Natural Language Processing (NLP) as the sub-branch of Data Science is the field that attempts to extract insights from something that can be viewed as a “text.” In NLP, machines are taught to read and interpret the text in a similar human manner. Such close-to-human capability for interpreting text is crucial for analyzing large volumes of text data. As NLP continues to make “data” more user-friendly and conversational, more and more mainstream users will adopt NLP-driven Data Platforms. Let us hope that with the advancement of NLP, the differences between natural language and machine language will be blurred. In a way, NLP will remove the current barriers to entry for Big Data BI. Someday, business users may engage in BI tasks through “conversational” interactions with smart assistants or chatbots.
The application of machine learning to natural language-related tasks has been always beneficial. As SAS Artificial Intelligence and Language Analytics Strategist Mary Beth Moore points out, machine learning and natural language are the foundation of any AI system. In 2019 this tandem will make enterprise AI more accessible and acceptable to laymen users not necessarily aware of their impact affecting an array of business objectives.

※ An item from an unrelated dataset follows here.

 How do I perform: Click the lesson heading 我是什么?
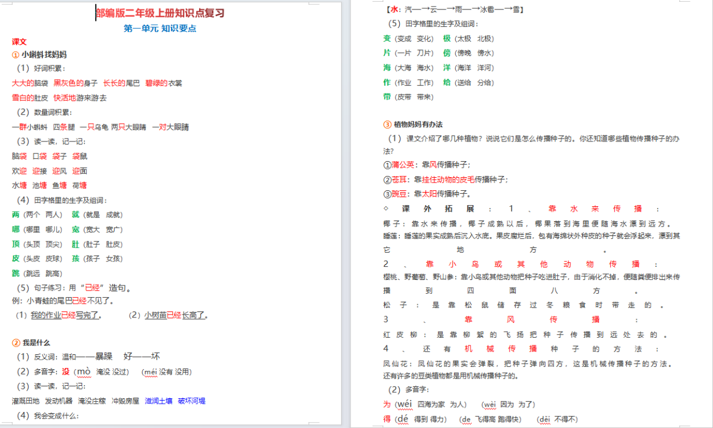[36, 342]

Though a part of AI, we think that Deep Learning deserves a separate point for its predominance in present-day technologies. Though until recently, it was chiefly used in image recognition, Recurrent Neural Networks are now beginning to gain traction in document classification and entity tagging. When used in conjunction with natural language, deep learning provides higher accuracy in sentiment classification, document classification, and abstractive summarization in comparison with machine learning techniques.

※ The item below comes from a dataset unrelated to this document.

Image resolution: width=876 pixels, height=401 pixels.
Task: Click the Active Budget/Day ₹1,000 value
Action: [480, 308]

Deep learning is paving the way for conversational speech recognition systems trying to achieve a more realistic experience of human-machine interaction. One aspect of this new trend is building speech-to-text user interfaces that involve audio recognition, and conversion of the audio into text, which behind the scenes is going back to ones and zeros and the backward movement from the machine binary code to text and even the automated voice. The large amounts of math in this procedure require significant customization of speech-to-text systems. However, they remain critical of making human machines more interactive and responsive to the needs of the business.

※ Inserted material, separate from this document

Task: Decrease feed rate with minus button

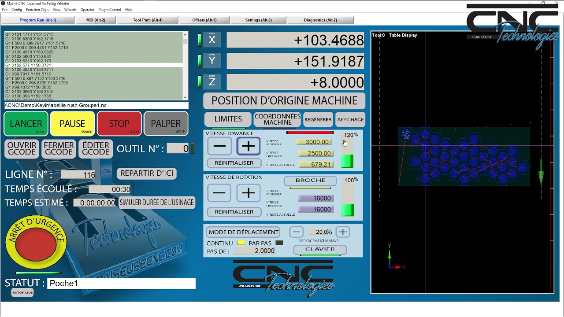Action: [x=219, y=146]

Semantic search is another trend that is expected to impact natural language and machine learning in 2019. With the growing document flow, especially in the framework of increasing regulatory measures, organizations require intelligent “semantic” search for specific terms, concepts, and business requirements. Such search goes beyond traditional NLP into the domain of Natural Language Understanding and requires a minute comprehension of the core ideas contained in the text achieved with the help of supervised ML techniques.
Though text analytics will remain one of the most important NLP tasks in the coming year, the future lies in the development of more intelligent applications that tackle the problem of cognitive computing using a variety of technologies, such as deep learning, unsupervised and supervised machine learning and the multitude of natural language technologies. In this context, the NLP will outgrow itself and fall into several distinct categories including Natural Language Processing, focused on linguistics and language’s classification and text semantics, Natural Language Understanding, analyzing the actual meaning of words, Natural Language Generation, dealing with the production and generation of text and speech, and Natural Language Interaction — a conflation of the above-mentioned technologies in which users communicate and evoke responses from systems via natural language. In this form, NLP is likely to become one of the most visible forms of artificial intelligence in existence.
Although NLP technology is still in its infancy compared to other AI technologies such as Neural Networks or Deep Learning, it is gaining more attention from the business nowadays, with a growing understanding that coupled with ML and Data Science it has the potential to replace human data scientists and finally achieve direct human-to-machine interaction.